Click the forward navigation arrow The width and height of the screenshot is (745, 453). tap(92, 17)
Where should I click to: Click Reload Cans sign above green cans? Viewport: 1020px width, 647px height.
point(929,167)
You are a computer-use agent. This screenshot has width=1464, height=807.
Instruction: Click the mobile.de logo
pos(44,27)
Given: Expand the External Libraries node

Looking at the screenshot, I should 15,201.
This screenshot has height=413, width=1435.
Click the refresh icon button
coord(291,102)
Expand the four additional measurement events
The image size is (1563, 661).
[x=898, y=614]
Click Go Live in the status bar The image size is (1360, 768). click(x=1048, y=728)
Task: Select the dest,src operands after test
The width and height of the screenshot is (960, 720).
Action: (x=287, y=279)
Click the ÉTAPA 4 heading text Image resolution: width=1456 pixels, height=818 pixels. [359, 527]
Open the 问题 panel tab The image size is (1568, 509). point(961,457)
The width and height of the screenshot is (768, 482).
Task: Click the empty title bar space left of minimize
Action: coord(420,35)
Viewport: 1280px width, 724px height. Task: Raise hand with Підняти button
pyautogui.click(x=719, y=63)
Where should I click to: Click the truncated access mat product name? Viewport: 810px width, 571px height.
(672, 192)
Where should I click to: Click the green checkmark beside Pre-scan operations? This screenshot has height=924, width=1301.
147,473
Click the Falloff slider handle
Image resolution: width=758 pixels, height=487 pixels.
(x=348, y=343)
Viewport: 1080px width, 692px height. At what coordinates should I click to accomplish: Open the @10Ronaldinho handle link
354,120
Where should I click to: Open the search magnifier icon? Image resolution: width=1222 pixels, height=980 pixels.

WHAT YOU ARE ASKED TO DO — Transcribe the full set of records precisely.

SOLUTION TO THIS EXERCISE —
Click the forward navigation arrow The width and height of the screenshot is (745, 453). tap(92, 17)
Where should I click to: Click Reload Cans sign above green cans? Viewport: 1020px width, 647px height.
point(929,167)
You are a computer-use agent. This screenshot has width=1464, height=807.
Instruction: Click the mobile.de logo
pos(44,27)
Given: Expand the External Libraries node

Looking at the screenshot, I should 15,201.
This screenshot has height=413, width=1435.
Click the refresh icon button
coord(291,102)
Expand the four additional measurement events
The image size is (1563, 661).
[x=898, y=614]
Click Go Live in the status bar The image size is (1360, 768). click(x=1048, y=728)
Task: Select the dest,src operands after test
The width and height of the screenshot is (960, 720).
Action: (x=287, y=279)
Click the ÉTAPA 4 heading text Image resolution: width=1456 pixels, height=818 pixels. [359, 527]
Open the 问题 panel tab The image size is (1568, 509). point(961,457)
The width and height of the screenshot is (768, 482).
Task: Click the empty title bar space left of minimize
Action: coord(420,35)
Viewport: 1280px width, 724px height. Task: Raise hand with Підняти button
pyautogui.click(x=719, y=63)
Where should I click to: Click the truncated access mat product name? Viewport: 810px width, 571px height.
(672, 192)
Where should I click to: Click the green checkmark beside Pre-scan operations? This screenshot has height=924, width=1301.
147,473
Click the Falloff slider handle
Image resolution: width=758 pixels, height=487 pixels.
(x=348, y=343)
Viewport: 1080px width, 692px height. At what coordinates should I click to accomplish: Open the @10Ronaldinho handle link
354,120
Where should I click to: Open the search magnifier icon? Image resolution: width=1222 pixels, height=980 pixels.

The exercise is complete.